Na Twitterze obecny jest pełny przekrój polskich polityków, bez względu na partię polityczną czy zajmowane stanowisko. Twittują zarówno politycy koalicji, jak i opozycji, radni, posłowie, a nawet przewodniczący Parlamentu Europejskiego Jerzy Buzek (@jerzybuzek). Swoje profile mają również kancelarie prezydenta i premiera. Politycy różnią się między sobą nie tylko stanowiskiem czy partią, ale również stopniem intensywności korzystania z najpopularniejszego serwisu mikroblogingowego. Część z nich ograniczyła się tylko do założenia konta i dwóch wpisów, inni codziennie korzystają z Twittera, wspomagają się iPhonem i dyskutują z innymi użytkownikami.

Świetnym przykładem może być pochodząca z Pomorza posłanka Agnieszka Pomaska (@pomaska), która ma na swoim koncie ponad 2 000 wpisów, rozmawia z innymi użytkownikami. Dzięki temu obserwuje ją ponad dwa razy więcej internautów niż np. popularniejszą w mediach minister zdrowia Ewę Kopacz (@EwaKopacz).

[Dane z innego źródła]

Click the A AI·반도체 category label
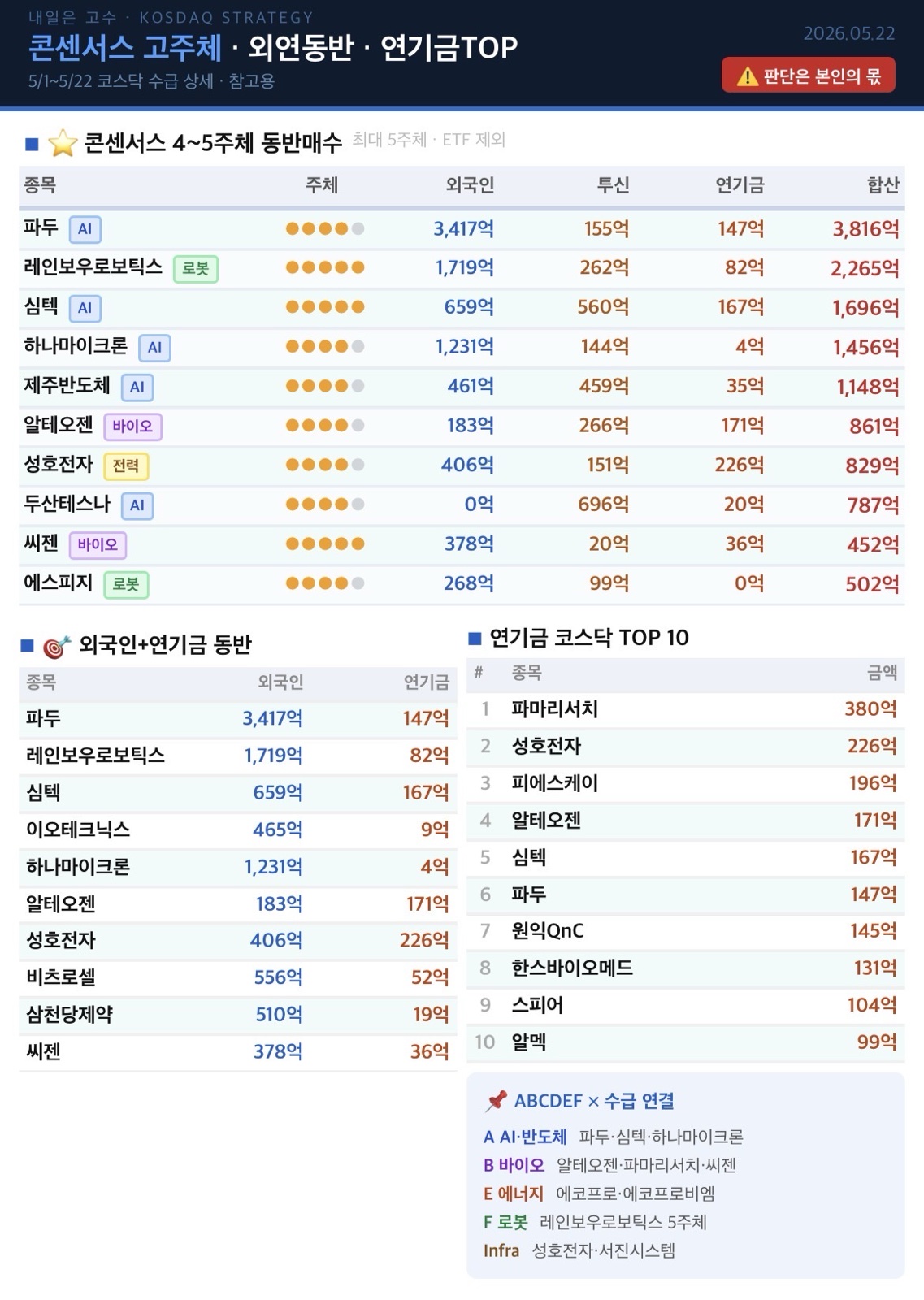 525,1137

Na Twitterze aktywnie dyskutuje młodsze pokolenie parlamentarzystów – między sobą (niezależnie od przynależności partyjnej), z dziennikarzami, a także potencjalnymi wyborcami.

W Polsce konta na Twitterze nie są weryfikowane pod względem ich autentyczności, dlatego łatwo o manipulację. W lipcu 2009 roku jeden z internautów nabrał między innymi TVN24 i serwis Gazeta.pl, zakładając konto @jarkacz i publikując wpisy, których autorem mógłby być Jarosław Kaczyński. Wiadomość o koncie prezesa PiS opublikowało wiele mediów. Wątpliwości co do autentyczności konta rozwiał wpis: “Kto jutro wybiera się na Motorhead?”. Na Twitterze politycy pozwalają sobie również na stwierdzenia, na które prawdopodobnie nie zdecydowaliby się w mediach tradycyjnych. Wpadkę zanotował Paweł Poncyljusz (@PawelPoncyljusz), publikując pomyłkowo jako publiczną wiadomość “Kongres potwierdził schyłek. Szkoda PiS-u”.

Za pomocą Twittera próbuje się komunikować z wyborcami większość kandydatów na prezydanta RP: @komorowski, @gnapieralski, @a_olechowski i @korwin_mikke. Rzuca się w oczy, że są to działania chwilowe, obliczone tylko na czas kampanii.

Popularność Twittera wśród polityków jest uzasadniona, mikroblogi umożliwiają im bezpośredni kontakt z potencjalnymi wyborcami, dzięki Twitterowi politycy mogą być bliżej nich i pokazać “ludzką twarz”. Kolejną przyczyną, dla której również politycy chętnie korzystają z Twittera, jest możliwość szybkiego komentowania i reagowania na wydarzenia. Nie bez znaczenia są pozostali użytkownicy Twittera. Nawet jeżeli jest ich stosunkowo mało w porównaniu do Facebooka, to warto zwrócić uwagę, że jest wśród nich wielu dziennikarzy, PR-owców i liderów opinii z danych środowisk.